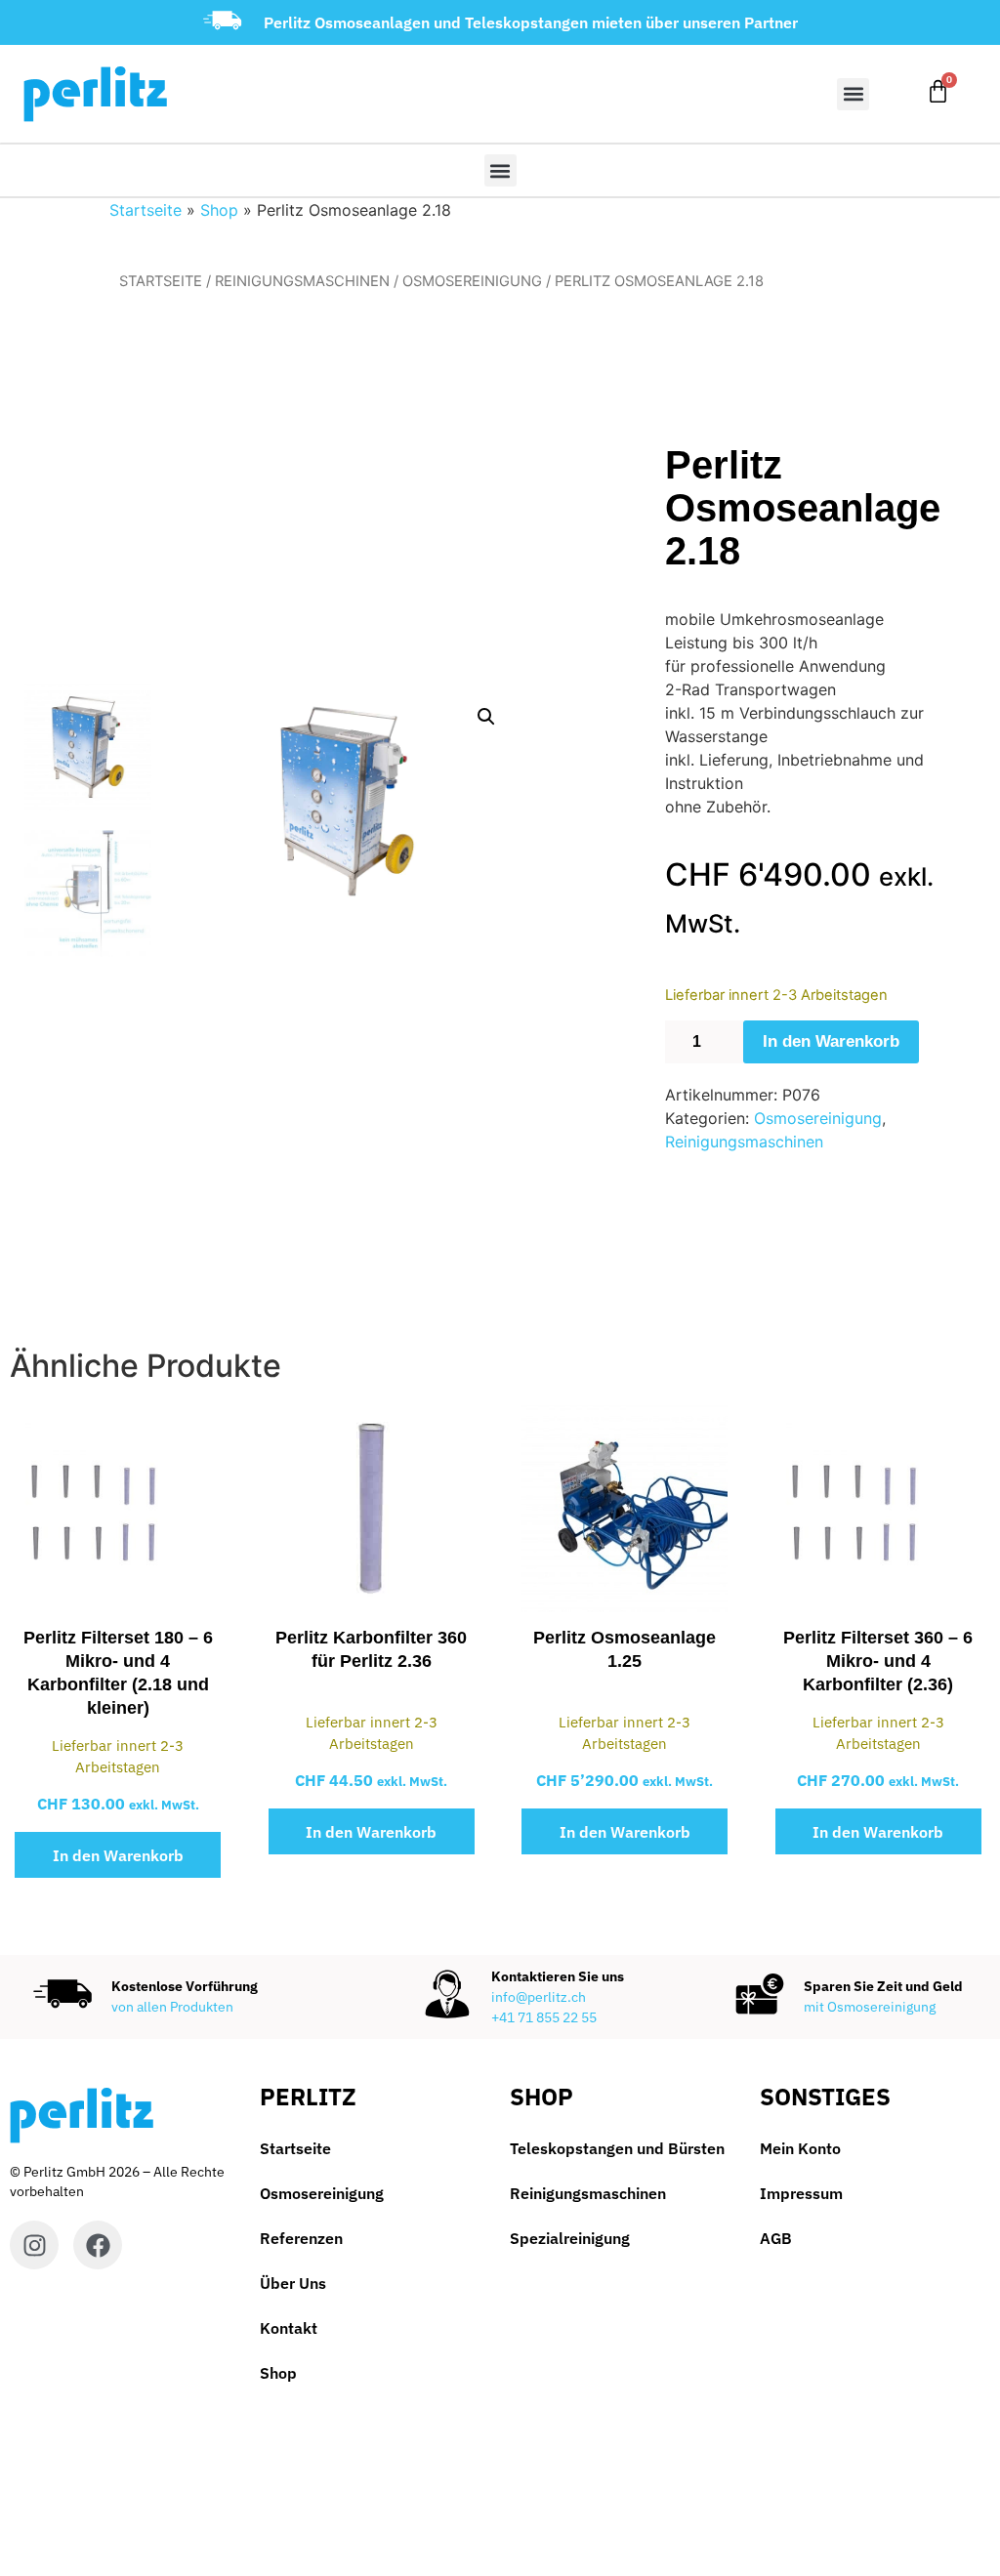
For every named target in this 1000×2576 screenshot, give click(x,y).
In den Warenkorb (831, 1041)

==

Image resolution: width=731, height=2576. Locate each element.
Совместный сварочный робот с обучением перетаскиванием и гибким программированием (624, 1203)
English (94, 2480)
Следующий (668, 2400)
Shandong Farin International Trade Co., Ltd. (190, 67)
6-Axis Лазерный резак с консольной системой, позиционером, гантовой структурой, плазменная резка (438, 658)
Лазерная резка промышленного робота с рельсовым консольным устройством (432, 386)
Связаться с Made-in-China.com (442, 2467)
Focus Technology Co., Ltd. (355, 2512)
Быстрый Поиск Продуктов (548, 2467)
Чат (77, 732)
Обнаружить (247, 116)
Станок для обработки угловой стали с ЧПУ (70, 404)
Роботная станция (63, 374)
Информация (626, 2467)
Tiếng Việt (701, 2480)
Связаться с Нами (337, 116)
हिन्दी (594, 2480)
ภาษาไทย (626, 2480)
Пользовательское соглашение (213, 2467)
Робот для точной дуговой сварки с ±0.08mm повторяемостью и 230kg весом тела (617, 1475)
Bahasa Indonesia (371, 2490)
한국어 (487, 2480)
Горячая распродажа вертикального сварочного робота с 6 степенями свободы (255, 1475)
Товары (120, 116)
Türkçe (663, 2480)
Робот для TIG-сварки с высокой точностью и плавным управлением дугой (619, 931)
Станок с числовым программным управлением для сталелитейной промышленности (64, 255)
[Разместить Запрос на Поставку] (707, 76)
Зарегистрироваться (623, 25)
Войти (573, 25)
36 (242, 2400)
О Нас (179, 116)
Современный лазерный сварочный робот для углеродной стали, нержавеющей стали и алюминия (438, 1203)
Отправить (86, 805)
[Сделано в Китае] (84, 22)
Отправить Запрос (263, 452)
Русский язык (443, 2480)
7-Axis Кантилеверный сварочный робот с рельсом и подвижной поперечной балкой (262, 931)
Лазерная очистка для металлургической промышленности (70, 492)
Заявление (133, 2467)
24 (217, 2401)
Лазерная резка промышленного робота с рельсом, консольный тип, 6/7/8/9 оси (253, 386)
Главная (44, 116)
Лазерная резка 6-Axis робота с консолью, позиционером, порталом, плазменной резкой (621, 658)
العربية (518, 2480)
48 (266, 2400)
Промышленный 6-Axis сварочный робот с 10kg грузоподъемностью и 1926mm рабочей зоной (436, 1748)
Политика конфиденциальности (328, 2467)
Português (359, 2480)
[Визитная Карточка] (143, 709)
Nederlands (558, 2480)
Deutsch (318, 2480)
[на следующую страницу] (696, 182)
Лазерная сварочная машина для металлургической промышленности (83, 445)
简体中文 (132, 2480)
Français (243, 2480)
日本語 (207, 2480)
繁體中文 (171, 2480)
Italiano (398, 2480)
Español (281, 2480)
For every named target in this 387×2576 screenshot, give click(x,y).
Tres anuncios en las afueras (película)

▶ Work instruction
Write out, from the lines above, only those from the line with "Italiano (398, 2480)" to the line with "Tres anuncios en las afueras (película)", exactly as given, including the first and the last.

▶ Result
Italiano (398, 2480)
Español (281, 2480)
For every named target in this 387×2576 screenshot, give click(x,y).
Tres anuncios en las afueras (película)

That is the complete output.